Aside from me, the group is made up of four Mexican couples. Two of them, I’m told, are quite famous—so much so that I’m asked to sign a non-disclosure agreement before any teaching kicks off on the first day. Brzozka works primarily with women, and although her retreat at the St. Regis, dubbed the Pause and Feel retreat, is designed for pairs, I attended it alone. My partner stayed back with our kids and I didn’t mind. We’re happy but well past the seven-year-itch and now approaching the ten-year irritation, and I’ve learned that I can’t help him with his oxygen mask, so to speak, until I figure out how to put on my own.

“A lot of women aren’t even aware that we are all orgasmic, and these types of orgasms are available to us,” Brzozka tells me over breakfast on day three of the retreat. “Sexual energy is super powerful, and once you reclaim your sexual energy, it’s going to influence so many different areas of your life.”

It’s a promise that threads the needle between relationship counseling and bodily wellness. Have better orgasms, and in the process, feel closer and more secure in your relationship. When that’s what you’re selling, who wouldn’t want to buy?

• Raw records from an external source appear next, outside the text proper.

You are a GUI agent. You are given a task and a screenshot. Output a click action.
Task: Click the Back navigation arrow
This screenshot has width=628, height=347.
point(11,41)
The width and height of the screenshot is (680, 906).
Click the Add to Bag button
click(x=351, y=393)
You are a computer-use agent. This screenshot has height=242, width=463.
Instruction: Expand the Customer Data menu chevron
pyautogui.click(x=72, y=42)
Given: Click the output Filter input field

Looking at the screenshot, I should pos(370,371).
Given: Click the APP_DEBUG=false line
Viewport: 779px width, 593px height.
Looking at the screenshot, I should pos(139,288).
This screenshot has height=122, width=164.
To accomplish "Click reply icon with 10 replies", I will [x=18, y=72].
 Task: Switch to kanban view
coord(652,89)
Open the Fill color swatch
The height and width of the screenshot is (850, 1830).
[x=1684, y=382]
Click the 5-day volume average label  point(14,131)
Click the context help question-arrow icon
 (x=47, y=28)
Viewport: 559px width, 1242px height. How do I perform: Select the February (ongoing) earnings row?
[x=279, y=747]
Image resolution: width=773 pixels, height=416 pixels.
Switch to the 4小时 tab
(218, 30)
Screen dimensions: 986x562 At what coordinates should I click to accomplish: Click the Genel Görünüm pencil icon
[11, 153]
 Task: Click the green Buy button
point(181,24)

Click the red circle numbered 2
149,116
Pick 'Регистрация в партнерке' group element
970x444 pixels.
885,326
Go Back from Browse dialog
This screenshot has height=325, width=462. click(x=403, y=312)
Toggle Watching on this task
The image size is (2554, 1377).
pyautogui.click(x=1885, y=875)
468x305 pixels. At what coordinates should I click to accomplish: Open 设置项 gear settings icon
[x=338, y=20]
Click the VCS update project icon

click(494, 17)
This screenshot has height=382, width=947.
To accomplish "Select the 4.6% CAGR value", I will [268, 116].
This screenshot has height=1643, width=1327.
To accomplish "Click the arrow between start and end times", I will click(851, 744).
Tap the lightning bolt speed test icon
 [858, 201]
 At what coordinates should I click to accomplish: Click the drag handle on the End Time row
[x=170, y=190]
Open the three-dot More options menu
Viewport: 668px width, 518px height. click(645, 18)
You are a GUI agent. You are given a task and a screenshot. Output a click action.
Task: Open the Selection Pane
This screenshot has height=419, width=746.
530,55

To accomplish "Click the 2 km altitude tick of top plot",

Before I left for Punta Mita, I wasn’t sure what exactly awaited me at the retreat. But while there were moments a more traditional breed of St. Regis guest might have dropped their jaw at, like when Brzozka whipped a pink quartz dildo from her bag to demonstrate stroking methods or when she discussed the value of—and I quote—“a 20-minute pussy massage,” the majority of our time remained G-rated. Much of the material felt similar to lessons I’ve picked up in couple’s therapy: honoring the other person, taking time to make them feel seen, considering their perspective in order to facilitate a feeling of closeness.

And yet, perhaps just from allowing myself the time to think of sexual wellness, and focus on my own body, something shifted. It wasn’t about getting re-centered on the map of my life, though, as I had thought. It was actually about giving myself permission to put the plan entirely out of view, if only for a weekend.